For asylum seekers and refugees like Jezele, WFP food assistance is usually the only source of nutritious food until they are able to provide for themselves, mostly using land provided by the government. 

Refugees receive hot meals in the transit centres and WFP provides monthly food rations in the settlements. There are around 190,000 refugees in three transit centres and eight refugee settlements in north, west and southwest Uganda. 

"Thank You"

Since arriving in Kyangwali, Jezele has worked hard to better her situation. From the sale of crops grown on land provided by the government, she bought a hen, which hatched chicks. She sold the chicks to buy a goat, which had two kids.

"I sold the two goats and combined all the money with the cash from the chickens and bought materials for constructing an iron-roofed house. The hen died during an epidemic but I continued rearing the goats, and bought another hen later. I now have six goats and a hen that lays eggs."

The United States, Japan, the United Kingdom, Brazil, Switzerland and the UN's Central Emergency Response Fund help WFP support refugees in Uganda. 

It's a costly operation, with needs regularly pushed higher by the stop-start conflicts in nearby states.
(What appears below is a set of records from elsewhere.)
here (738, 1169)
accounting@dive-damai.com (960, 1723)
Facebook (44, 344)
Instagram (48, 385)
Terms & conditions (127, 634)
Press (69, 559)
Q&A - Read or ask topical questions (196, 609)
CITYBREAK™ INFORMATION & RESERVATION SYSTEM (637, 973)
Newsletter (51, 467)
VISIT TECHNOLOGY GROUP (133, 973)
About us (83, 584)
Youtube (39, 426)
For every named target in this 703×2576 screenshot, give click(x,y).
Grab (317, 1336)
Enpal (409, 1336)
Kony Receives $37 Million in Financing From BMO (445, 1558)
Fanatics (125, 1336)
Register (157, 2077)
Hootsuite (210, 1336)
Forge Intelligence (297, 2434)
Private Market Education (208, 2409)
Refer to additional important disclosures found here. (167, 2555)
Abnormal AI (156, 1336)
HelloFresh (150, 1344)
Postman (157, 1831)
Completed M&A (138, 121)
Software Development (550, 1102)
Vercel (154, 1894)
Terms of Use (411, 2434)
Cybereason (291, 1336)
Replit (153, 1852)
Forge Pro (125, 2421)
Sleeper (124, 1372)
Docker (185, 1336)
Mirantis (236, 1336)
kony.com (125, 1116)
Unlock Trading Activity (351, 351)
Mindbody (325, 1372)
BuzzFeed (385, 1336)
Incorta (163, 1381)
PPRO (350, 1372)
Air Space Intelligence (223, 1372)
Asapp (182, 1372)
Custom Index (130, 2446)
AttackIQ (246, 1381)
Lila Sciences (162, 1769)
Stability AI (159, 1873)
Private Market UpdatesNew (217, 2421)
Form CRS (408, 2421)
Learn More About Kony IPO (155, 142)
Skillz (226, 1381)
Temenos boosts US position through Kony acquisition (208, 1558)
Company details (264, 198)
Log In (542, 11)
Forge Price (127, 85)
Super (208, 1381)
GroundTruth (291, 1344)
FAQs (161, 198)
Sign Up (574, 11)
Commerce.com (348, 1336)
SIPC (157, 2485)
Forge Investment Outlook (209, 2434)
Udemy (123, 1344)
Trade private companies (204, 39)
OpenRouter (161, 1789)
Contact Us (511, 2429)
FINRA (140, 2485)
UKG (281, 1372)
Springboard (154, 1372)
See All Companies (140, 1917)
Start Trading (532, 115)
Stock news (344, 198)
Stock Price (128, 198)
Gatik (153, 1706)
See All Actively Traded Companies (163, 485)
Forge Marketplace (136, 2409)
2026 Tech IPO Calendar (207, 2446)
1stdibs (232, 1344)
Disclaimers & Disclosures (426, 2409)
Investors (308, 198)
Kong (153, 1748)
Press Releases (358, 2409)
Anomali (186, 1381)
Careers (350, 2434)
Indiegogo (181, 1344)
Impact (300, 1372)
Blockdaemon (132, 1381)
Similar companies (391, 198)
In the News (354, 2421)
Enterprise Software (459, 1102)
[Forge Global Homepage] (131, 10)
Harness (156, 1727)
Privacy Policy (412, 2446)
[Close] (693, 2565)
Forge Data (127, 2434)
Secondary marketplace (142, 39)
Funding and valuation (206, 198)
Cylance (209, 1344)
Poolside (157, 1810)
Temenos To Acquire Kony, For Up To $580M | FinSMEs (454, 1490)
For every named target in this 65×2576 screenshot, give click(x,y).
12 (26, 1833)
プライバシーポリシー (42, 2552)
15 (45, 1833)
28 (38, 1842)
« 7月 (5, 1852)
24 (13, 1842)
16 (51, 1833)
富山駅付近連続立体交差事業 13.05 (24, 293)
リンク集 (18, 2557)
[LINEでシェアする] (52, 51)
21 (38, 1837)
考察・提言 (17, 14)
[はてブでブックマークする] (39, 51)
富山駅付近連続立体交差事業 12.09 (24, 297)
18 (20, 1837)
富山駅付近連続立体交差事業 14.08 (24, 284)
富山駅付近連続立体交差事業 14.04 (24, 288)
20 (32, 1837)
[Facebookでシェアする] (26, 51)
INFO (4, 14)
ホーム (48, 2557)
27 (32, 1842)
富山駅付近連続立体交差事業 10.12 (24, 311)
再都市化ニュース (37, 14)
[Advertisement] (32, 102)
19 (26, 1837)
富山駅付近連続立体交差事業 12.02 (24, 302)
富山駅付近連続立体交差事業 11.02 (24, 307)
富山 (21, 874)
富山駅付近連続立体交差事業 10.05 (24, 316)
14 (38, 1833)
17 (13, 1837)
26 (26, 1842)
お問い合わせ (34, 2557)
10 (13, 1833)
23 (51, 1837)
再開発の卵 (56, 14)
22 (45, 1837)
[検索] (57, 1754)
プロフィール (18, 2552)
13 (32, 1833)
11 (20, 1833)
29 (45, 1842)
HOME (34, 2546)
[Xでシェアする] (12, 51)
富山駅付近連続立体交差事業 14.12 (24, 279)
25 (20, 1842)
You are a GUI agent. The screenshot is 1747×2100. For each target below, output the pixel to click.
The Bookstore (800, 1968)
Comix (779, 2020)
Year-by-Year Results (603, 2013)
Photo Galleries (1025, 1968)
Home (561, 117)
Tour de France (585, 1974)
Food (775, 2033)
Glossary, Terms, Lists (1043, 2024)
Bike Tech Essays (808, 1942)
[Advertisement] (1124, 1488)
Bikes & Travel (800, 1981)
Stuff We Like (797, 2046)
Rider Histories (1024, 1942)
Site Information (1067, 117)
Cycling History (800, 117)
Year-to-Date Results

Most of the refugees came from the DRC over the past five years, but Uganda also hosts refugees from South Sudan, Rwanda, Burundi and Somalia. 

In November, the United Kingdom's Department for International Development (DFID) announced a new contribution of GBP 3.3 million (US$ 5.3 million) to support assistance to refugees from the DRC. The contribution will enable WFP to buy grain in the region to support an estimated 105,000 refugees for three months.

"I am very grateful to WFP for the food assistance given to my family. I feel it's a sign of love and concern for my family," Jezele said. "I request that the donors continue to give food assistance to us."

Story by Irene Renee Angeyo, WFP Field Monitor Assistant in Mbarara, western Uganda.